Numpy actually has a built in function `np.random.choice()`, which does the same for us. As an input it takes a list of choices to sample from, and optionally one can also pass a list of probabilities.

In [None]:
np.random.choice(['scatter','capture'],p=[ss/(ss+sc),sc/(ss+sc)])

### Continous distribution I: path to next collision

Let's consider that we have some probability density function $p(x)$, and the related cumulative distribution function is $F(x)=\int_{-\infty}^xp(t)dt$. This function is going to take values between 0 and 1. So if we can sample random numbers uniformly between 0 and 1, we could just convert them by evaluating the inverse of the cumulative distribution function to obtain a random value $x$ sampled from the distribution:

$x=F^{-1}(r)$

This of course is only useful, when it is possible to easily integrate the probability density function.  

Let's see how we can use this to sample random distances travelled by a neutron between collision events. We learnt that 

$\exp(-\Sigma_t x)$ is the probability that a neutron moves a distance dx without any interaction.

and 

$\Sigma_t \exp(-\Sigma_t x)dx$ is the probability that the neutron has its interaction at dx.

So

$p(x)=\Sigma_t \exp(-\Sigma_t x)$

Thus

$F(x)=1-\exp(\Sigma_tx)$

If we take the inverse, to sample a random path

$x=-\frac{\ln(1-r)}{\Sigma_t}$

but if r is uniform over $[0,1]$, than $1-r$ is also uniform over $[0,1]$, so this simplifies to

$x=-\frac{\ln r}{\Sigma_t}$

Complete the `distanceToCollision` function below.

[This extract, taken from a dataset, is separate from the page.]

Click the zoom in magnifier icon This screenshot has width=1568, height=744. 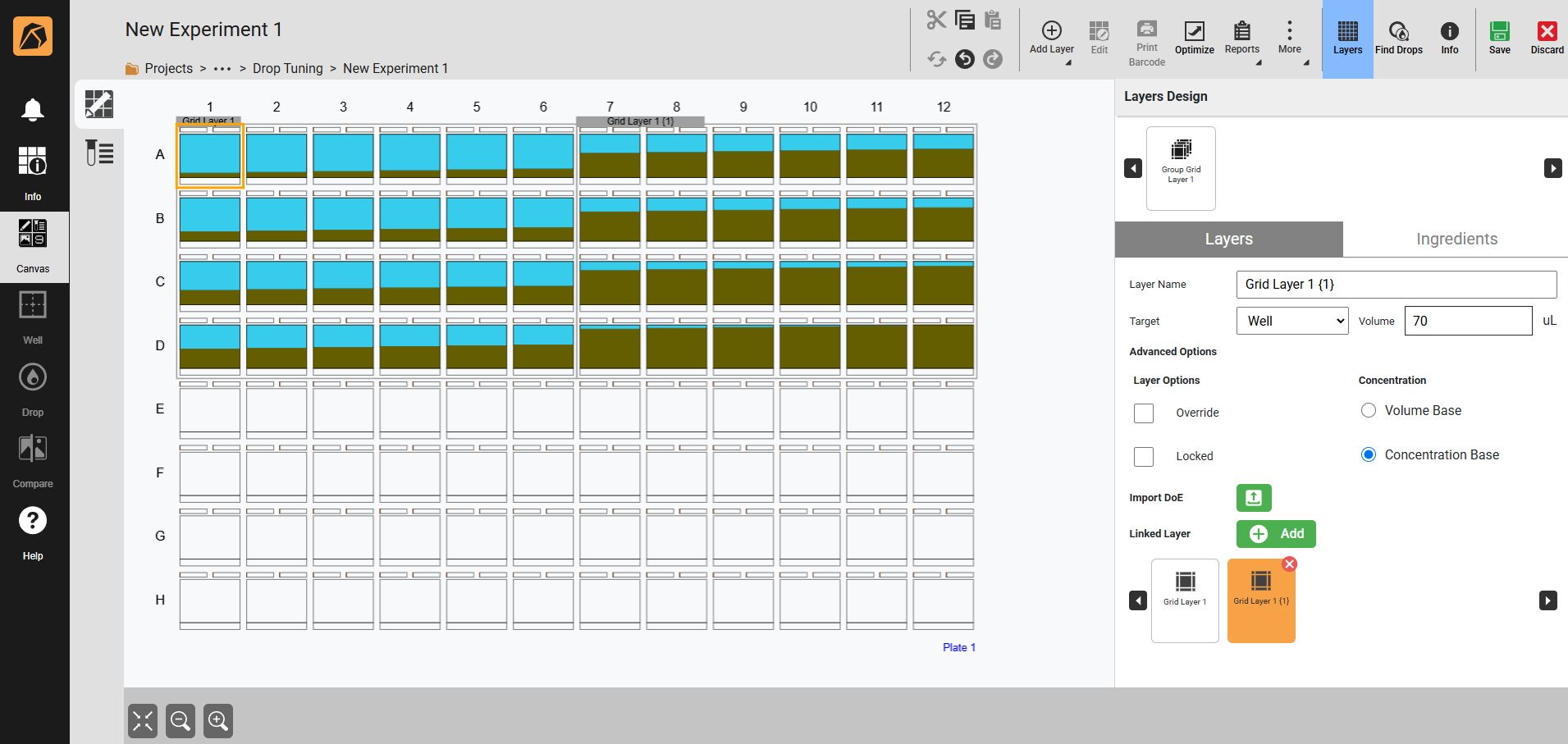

**Note #1** computational speed is everything in MC calculations. Although in this course we don't try to avoid every unnecessary operation, this example is just to highlight that sometimes operations can be avoided with some reasoning.

**Note #2** the natural logarithm can be computed with `np.log`.

**Note #3** `numpy.random` has a built-in function to sample the exponential distribution, nevertheless here we will convert the uniformly distributed random numbers between $[0,1]$ to exponentially distributed random numbers.

In [None]:
def distanceToCollision(SigT,N=1):
    """Function to sample the distance between collisions
    
    Parameters
    ----------
    SigT : float
        Total Macroscopic cross section in 1/cm
    N : int
        Number of events to be sampled (default=1)
    
    Returns
    -------
    x : float or array-like
        Random distance between collisions
    """
    r = np.random.uniform(0,1,N)
    x = # TODO Complete the line
    return x

We can now try this function. Let's consider that 1 MeV neutrons enter a material which has a total cross section of $\Sigma_t=0.18 \: \text{cm}^{-1}$ at this energy. Or well, let's consider that 10k neutrons enter the material, and let's see how the distribution of the random distances looks like, and what is the mean.

In [None]:
SigT=0.18
N=10000
ds= # TODO Call distanceToCollision() here

plt.figure()
plt.hist(ds,100)
plt.show()

print('Empirical Mean (cm) \t Theoretical mean (cm)')
print() # TODO Print the empirical mean free path. and the mean free path expected from theory

### Continous distribution II: Watt distribution


When the probability density function is less well behaving, and we cannot obtain the cumulative distribution function easily, we can use for example the rejection method. In this case, we draw a random number (r1), convert it to be between $a$ and $b$ (the bounds of the random value), then we draw an other random number (r2) to create a $y$ value based on the maximum of the probaility density function (M). If the $(x,y)$ pair is under the curve (ie. $y<p(x)$) we accept the value.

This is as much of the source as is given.